Give the entries again, precisely as they were written.

Collected data:
----------------
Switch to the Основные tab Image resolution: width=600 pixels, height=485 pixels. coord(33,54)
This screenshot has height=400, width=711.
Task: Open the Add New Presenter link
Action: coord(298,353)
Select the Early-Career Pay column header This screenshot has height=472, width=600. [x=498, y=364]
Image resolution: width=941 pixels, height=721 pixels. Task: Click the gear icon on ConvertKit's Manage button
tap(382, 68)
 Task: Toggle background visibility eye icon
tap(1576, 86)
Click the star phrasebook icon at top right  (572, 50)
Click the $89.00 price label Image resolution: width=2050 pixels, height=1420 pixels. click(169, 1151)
----------------
● **Your response**
Switch to the Основные tab Image resolution: width=600 pixels, height=485 pixels. coord(33,54)
This screenshot has height=400, width=711.
Task: Open the Add New Presenter link
Action: coord(298,353)
Select the Early-Career Pay column header This screenshot has height=472, width=600. [x=498, y=364]
Image resolution: width=941 pixels, height=721 pixels. Task: Click the gear icon on ConvertKit's Manage button
tap(382, 68)
 Task: Toggle background visibility eye icon
tap(1576, 86)
Click the star phrasebook icon at top right  (572, 50)
Click the $89.00 price label Image resolution: width=2050 pixels, height=1420 pixels. click(169, 1151)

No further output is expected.